Wilson divides the book into three main sections: 1) The Psychology of
Human Violence 2) A Criminal Outline of History 3) The Age of Mass
Murder. In the first section, Wilson notes that criminal actions have
been motivated by the "hierarchy of needs":food, shelter, sex, and the
need for admiration. (In recent years, we have seen those who commit
murder in order to gain fame.) Wilson describes what he calls the "right
man", a sociopath obsessed with image and self-esteem. Most of these
people are life's losers, but not all. A startling exception is the
successful comic actor Peter Sellers, whose son's biography shows
Sellers to have been almost criminal in his manic, morbidly obsessive
nature. The second section is, by Wilson's own admission, H.G. Wells'
"Outline of History" from a criminal point of view, everything from
ancient Athens to Victorian London. Interestingly, Wilson writes: "This
book is centrally concerned with crime; but if we ignore the creativity,
we shall not only fail to understand the crime: we shall miss the whole
point of human history." The third section goes into our own era, the
Bundys, the DeSalvos, the Mansons. Wilson spends a full 50
blood-drenched pages on the Mafia. The book, published in 1984, touches
only briefly on the disturbing increase of children who kill. Along with
the horrors, there are pages of incisive philosophy: "It is true that
we cannot live without an ego; a person without an ego is little more
than an idiot. Another name for ego is personality, and in artists,
saints, and philosophers, the personality is a most valuable tool.

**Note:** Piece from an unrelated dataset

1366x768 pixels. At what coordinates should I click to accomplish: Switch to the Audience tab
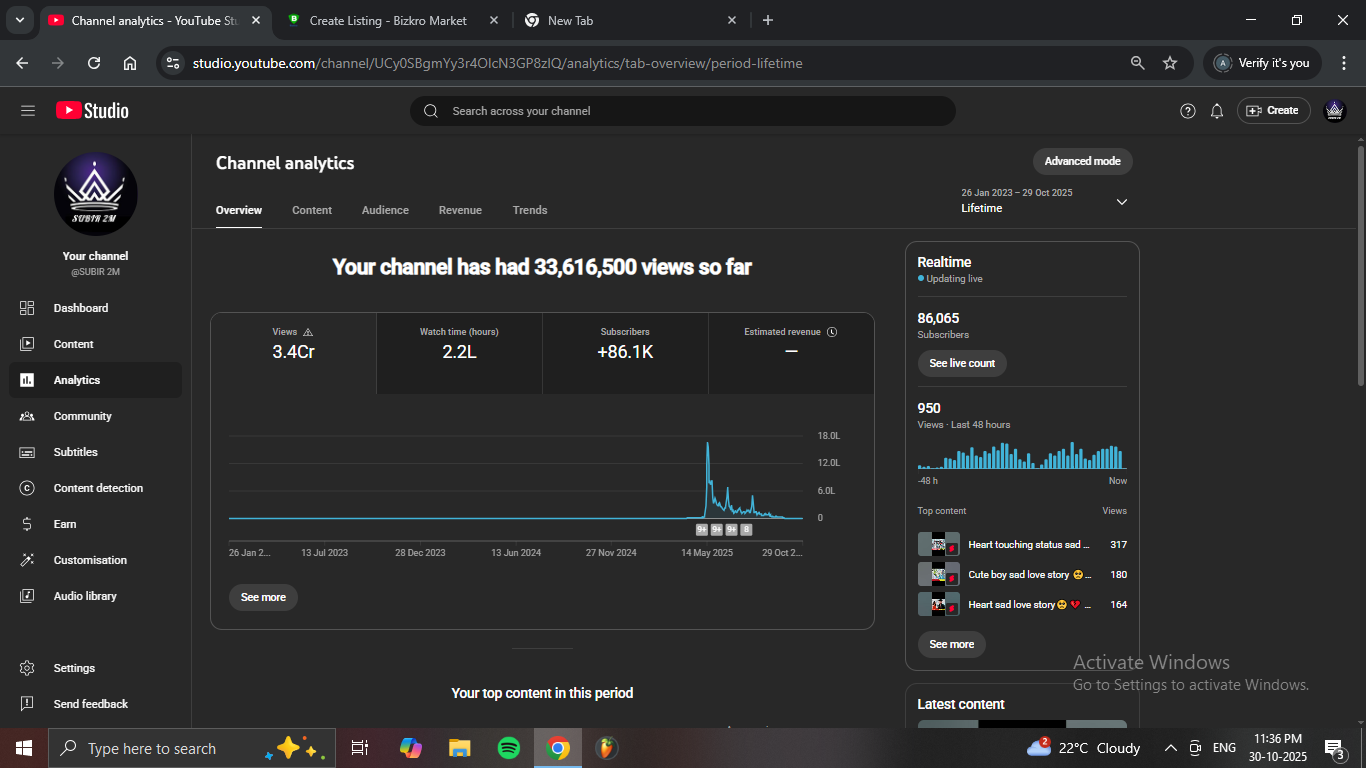(x=385, y=210)
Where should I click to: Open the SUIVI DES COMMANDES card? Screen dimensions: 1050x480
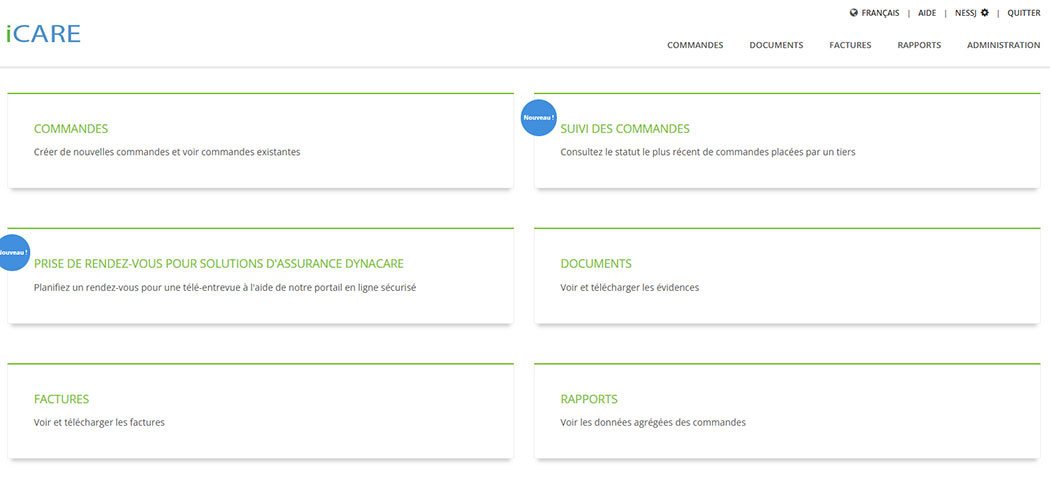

Neither St Francis nor Beethoven nor Plato would have achieved much
impact without their personalities. But the personality is a dangerous
servant, for it has a perpetual hankering to become the master. Every
time we are carried away by irritation or indignation, personality has
mastered us."Violence will always be with us. A casual glance at
yesterday's New York Times finds the coverage of a man who threw his
baby from a 15-story window while bickering with his wife. But Wilson
ends his riveting book with cautious optimism: Referring to the criminal
as a distortion of humanity, he writes (and quotes the German poet
Novalis) that when humanity itself is aware that this is only a
nightmare, we are close to awakening.